Subject: SR-CTA/CQ-2017-02
From: Edward Foda

April 19, 2017

Dear Mr. Fields,

I realize the comment period is past due, but I write this in the hope that you or someone at the commission may still read this. I appreciate the opportunity to comment, thank you.

I'm an independent investor/trader who in November had his data fees "theoretically" increase 2000%. I say theoretically because I have not received a formal bill for "non-display" CTA data yet, but am being told by a NYSE representative that I will be back-billed soon. It's my assumption that NYSE is likely waiting for approval of this action in order to commence billing. I assume they may have questioned the legality of their actions with respect to their handling of my broker who alerted me to the fee increases. I am not one to pass judgement on this though, I am far from a legal expert, but I feel compelled to give a short synopsis of what has been occurring at my retail broker in order to give an idea of the impact that is already occurring in the industry with respect to this proposal.

In October 2016 I was alerted that at the beginning of November all NYSE data (CTA in my case), would be turned off if non-display declarations were not made. I did not consider my data use-age "non-display", neither did my retail broker who was also my data provider. However, they had undergone an audit by NYSE that concluded that API users of their platform would be considered "non-display". In order to avoid being "back-billed" for all the months that they had been distributing data "in violation of the non-display policies", they required everyone at the broker to submit to NYSE non-display subscriber agreements and all retail clients would begin to report to them directly.

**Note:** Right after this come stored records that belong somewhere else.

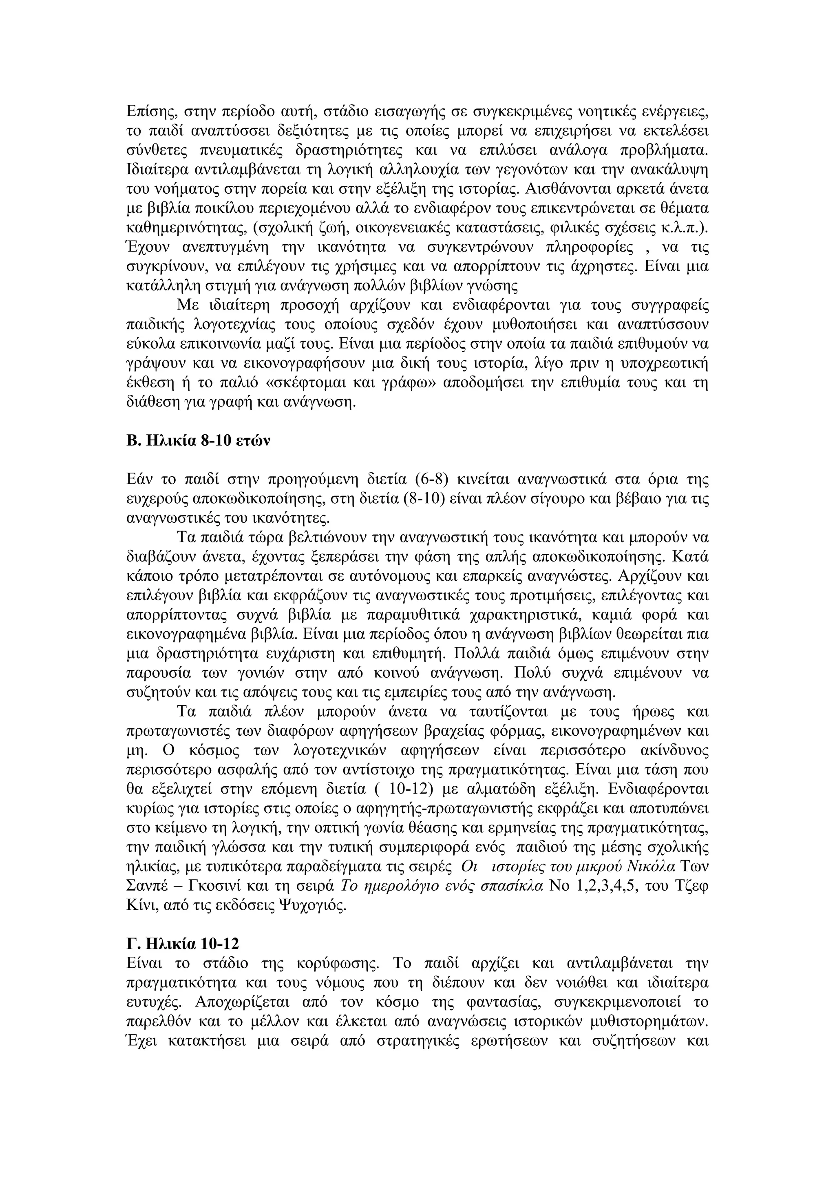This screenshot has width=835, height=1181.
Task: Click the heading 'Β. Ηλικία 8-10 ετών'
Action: (x=198, y=441)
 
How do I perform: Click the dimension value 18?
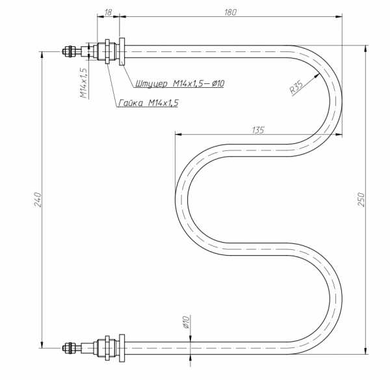108,12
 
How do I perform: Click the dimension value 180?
230,12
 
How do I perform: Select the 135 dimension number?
258,130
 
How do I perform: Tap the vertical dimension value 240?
38,199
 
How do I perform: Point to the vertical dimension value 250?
361,199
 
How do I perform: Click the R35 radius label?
297,87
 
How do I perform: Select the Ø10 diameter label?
187,322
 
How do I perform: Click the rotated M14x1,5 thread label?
84,83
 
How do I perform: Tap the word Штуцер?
151,83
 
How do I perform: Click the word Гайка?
131,103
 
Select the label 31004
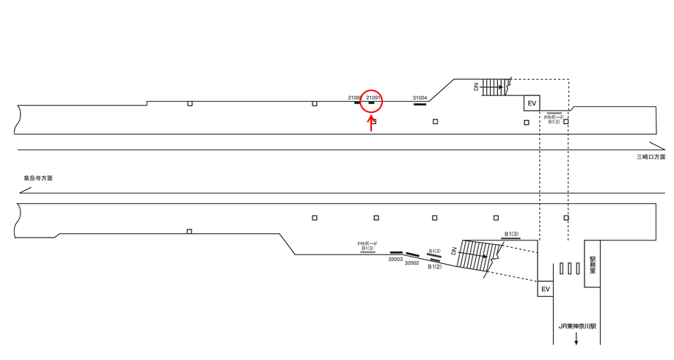point(420,98)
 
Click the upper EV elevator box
point(532,103)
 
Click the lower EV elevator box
point(545,290)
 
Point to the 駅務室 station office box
point(592,264)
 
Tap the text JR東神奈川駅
point(576,326)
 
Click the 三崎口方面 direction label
point(650,157)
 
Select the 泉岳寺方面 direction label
point(38,178)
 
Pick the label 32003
point(395,259)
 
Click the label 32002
point(411,262)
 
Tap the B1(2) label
point(435,267)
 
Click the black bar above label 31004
point(420,104)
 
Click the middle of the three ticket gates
point(569,269)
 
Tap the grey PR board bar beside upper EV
point(554,114)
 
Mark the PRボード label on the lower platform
point(367,243)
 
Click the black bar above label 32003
point(396,253)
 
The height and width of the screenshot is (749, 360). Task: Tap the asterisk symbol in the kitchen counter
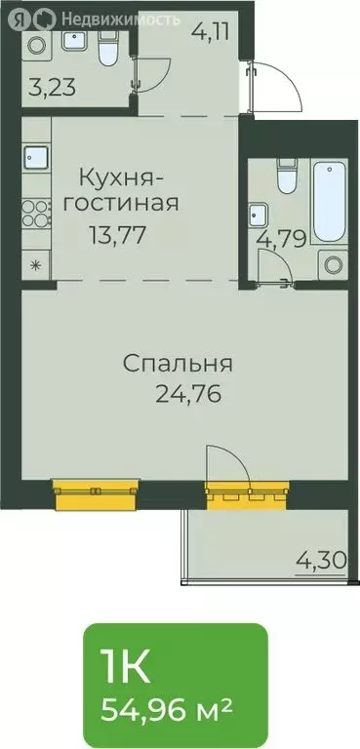36,263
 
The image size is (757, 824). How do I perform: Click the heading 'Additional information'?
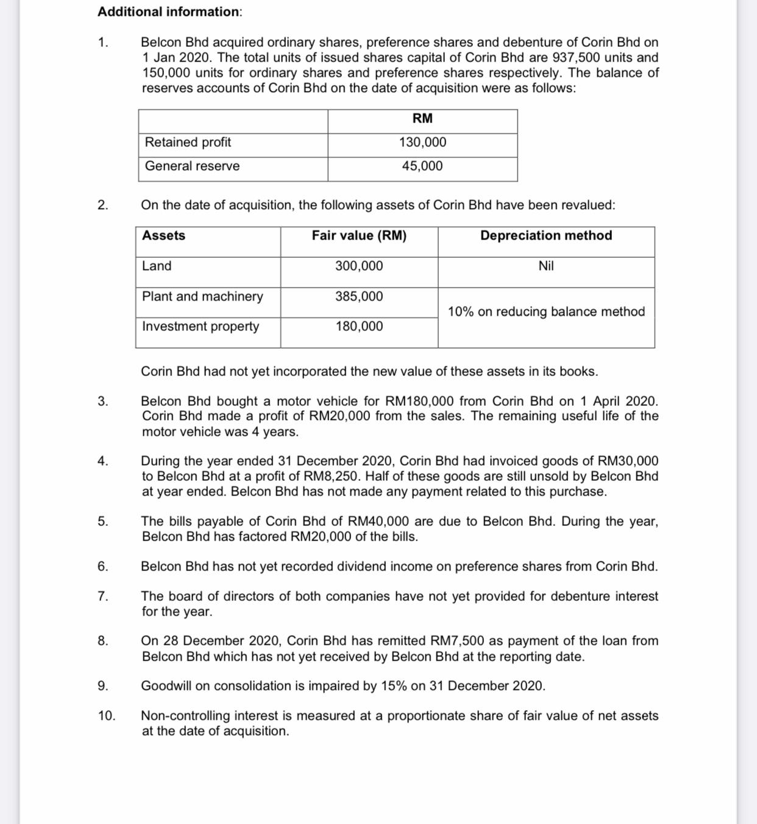[x=169, y=12]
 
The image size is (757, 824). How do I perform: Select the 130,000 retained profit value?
[x=422, y=142]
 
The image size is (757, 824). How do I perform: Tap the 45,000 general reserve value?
[x=422, y=166]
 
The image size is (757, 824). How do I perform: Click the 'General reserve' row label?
[x=192, y=166]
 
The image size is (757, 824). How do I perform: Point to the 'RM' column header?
[x=422, y=118]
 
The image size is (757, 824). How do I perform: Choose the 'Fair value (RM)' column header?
[x=359, y=235]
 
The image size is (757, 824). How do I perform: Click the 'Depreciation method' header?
[x=546, y=235]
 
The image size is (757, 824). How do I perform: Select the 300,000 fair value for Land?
[x=359, y=266]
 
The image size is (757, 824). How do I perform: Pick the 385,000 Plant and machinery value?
[x=359, y=296]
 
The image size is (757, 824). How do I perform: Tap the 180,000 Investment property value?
[x=359, y=326]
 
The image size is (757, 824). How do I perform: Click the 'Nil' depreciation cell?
[x=546, y=266]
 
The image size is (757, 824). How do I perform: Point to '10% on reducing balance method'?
[x=546, y=311]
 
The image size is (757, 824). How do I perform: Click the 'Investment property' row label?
[x=201, y=326]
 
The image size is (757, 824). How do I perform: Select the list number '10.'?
[x=107, y=716]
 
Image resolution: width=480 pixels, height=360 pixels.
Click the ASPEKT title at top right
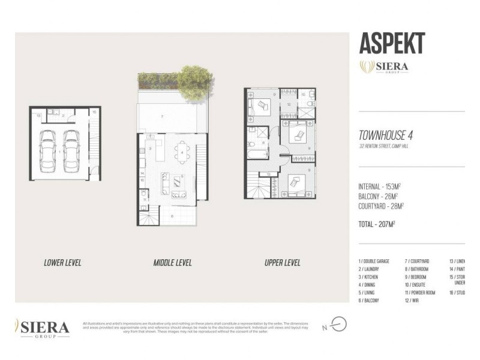[392, 44]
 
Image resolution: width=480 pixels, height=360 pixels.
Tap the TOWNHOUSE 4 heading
[386, 136]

It is still not clear to me whether NYSE is vendor, SRO, or licensee of the data, however it WAS clear that if you refused to sign, the data was turned off.

A little background on the platform. It is a typical UI based platform with an API for analytics and/or order placement. The majority of their customers are small retail individuals with API use-age over the internet with symbol data subscriptions in the dozens of symbols. In addition, they also provide higher speed trading facilities for more advanced traders. That "high speed" data, however, is still accessed indirectly via normalized feeds and via authenticated subscription per symbol. They are a small retail brokerage and did not have the money to contest the allegations.

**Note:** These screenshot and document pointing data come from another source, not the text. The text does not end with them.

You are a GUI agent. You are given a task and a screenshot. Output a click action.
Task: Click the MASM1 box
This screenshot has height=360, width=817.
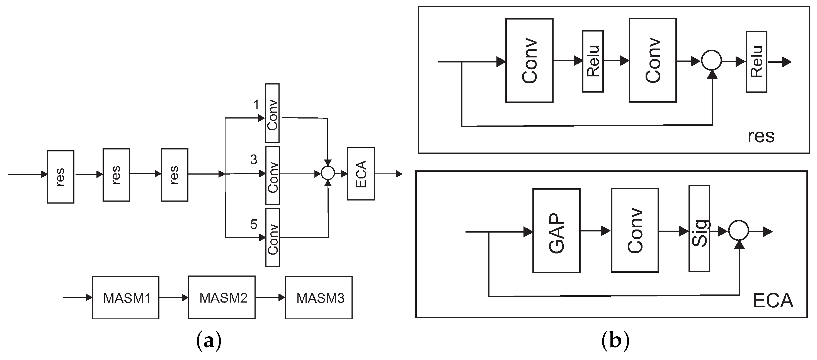tap(126, 298)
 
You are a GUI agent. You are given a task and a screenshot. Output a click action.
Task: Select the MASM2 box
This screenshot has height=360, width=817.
tap(222, 297)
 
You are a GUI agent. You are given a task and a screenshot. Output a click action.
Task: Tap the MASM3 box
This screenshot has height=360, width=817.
tap(319, 298)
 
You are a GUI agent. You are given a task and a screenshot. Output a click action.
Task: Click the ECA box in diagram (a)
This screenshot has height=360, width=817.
tap(361, 174)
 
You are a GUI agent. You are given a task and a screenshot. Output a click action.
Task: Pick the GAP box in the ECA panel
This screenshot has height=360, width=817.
tap(556, 231)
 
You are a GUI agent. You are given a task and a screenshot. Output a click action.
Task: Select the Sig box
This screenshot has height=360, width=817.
tap(699, 229)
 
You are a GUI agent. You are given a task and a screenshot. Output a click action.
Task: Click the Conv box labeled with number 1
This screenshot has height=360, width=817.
tap(272, 113)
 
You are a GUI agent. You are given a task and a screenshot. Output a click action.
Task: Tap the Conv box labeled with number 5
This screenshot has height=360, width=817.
tap(272, 237)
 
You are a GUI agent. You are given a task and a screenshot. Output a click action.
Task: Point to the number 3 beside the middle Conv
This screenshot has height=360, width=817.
tap(254, 160)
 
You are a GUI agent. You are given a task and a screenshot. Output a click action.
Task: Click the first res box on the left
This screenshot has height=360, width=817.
tap(60, 177)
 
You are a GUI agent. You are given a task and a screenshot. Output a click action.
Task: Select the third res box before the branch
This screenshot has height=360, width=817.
tap(174, 175)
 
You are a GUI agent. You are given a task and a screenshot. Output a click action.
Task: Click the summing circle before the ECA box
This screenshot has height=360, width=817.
tap(328, 173)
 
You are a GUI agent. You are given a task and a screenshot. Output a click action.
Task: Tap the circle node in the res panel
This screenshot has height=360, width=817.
tap(711, 60)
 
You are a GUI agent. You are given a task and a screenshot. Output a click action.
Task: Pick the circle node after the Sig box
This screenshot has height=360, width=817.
tap(738, 231)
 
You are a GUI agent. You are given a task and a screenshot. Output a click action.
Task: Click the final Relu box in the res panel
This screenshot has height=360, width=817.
tap(756, 62)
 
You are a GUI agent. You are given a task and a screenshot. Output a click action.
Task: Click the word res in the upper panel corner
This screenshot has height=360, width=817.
tap(761, 136)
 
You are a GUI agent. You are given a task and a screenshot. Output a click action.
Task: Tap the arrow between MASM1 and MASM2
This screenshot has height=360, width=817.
tap(173, 298)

In addition, it was made clear that the data received would be considered "Direct Access", which essentially doubles the fee of the already extremely high "non-display" fees. In the CTA market data policy, "Direct Access" is defined clearly as a firm having direct connection to SIAC. My broker does not have direct connections. Indirect Access fees are defined as everything else and they give the example of a vendor using normalized data. Our broker distributes normalized data. However, outside of the policy, and inside the private user agreement I compulsorily signed in order to continue to receive data, there is a clause under the Indirect Access definition that states that NYSE considers EVERY customer Direct Access by default and it is at their discretion to assign a Subscriber an Indirect Access designation, regardless of actual circumstances. I asked the NYSE official to in the very least have an Indirect designation, since it very closely matched the description, but was denied.

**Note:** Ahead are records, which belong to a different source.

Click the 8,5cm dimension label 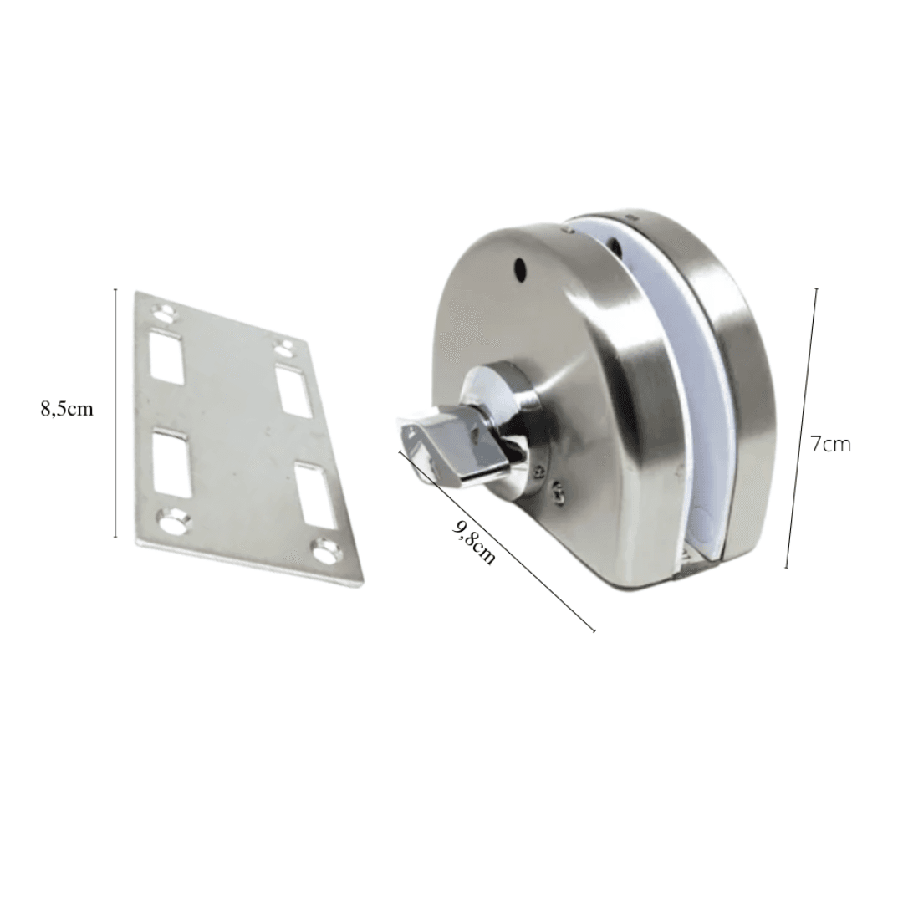tap(66, 410)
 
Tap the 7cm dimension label tap(830, 445)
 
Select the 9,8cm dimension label tap(475, 541)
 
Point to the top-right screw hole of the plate tap(283, 347)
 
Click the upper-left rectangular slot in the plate tap(166, 357)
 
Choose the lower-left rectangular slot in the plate tap(171, 463)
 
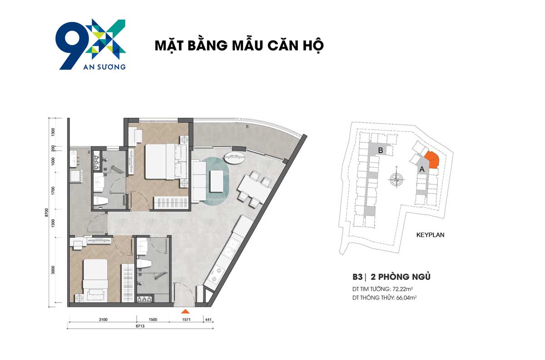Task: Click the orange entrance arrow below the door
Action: [x=185, y=311]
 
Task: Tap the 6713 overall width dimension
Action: [x=139, y=325]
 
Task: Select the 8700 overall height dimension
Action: [x=47, y=211]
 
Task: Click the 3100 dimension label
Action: [x=103, y=320]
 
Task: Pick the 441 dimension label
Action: [x=209, y=320]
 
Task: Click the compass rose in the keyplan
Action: [x=397, y=180]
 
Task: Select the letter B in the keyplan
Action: [x=381, y=150]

In my quest to find ways to reduce the burden of these fees, I found the policy language stating that the fees are charged at the "firm" level. What this means, is that if you are a trading firm, say Virtu, with 500 traders all using direct access connections with low latency raw data, NYSE would consider your firm a "Subscriber", and you would pay data at the "firm level", ie for CTA data approx $10,000 a month. None of the individuals in the firm would have to pay these fees. Just the firm, one time. If however you are a retail investor, subscribing to a high latency, normalized feed, over the internet, via an API, then you are ALSO considered a "Subscriber" and would individually have to also pay $10,000 a month. To me, this seems inherently unfair, that a retail investor with a sub-standard data feed would have to pay the same as an entire trading firm receiving much higher quality data.

In my brokers case, there are many clients who stopped using their API services, and in my case will ultimately have to as well. It's a 6 figure a year data burden. For someone who does not make much more than that a year, I cannot afford to stay in business. It would be great if the SEC could take a close look at this proposal and what NYSE is currently, and has already doing in its name. I should say, the CTA, but it's clear from my experience that the CTA is just another arm of the NYSE market data department. It's my hope here, that in their targeting of retail investors with institutional fees, they may have finally crossed the line.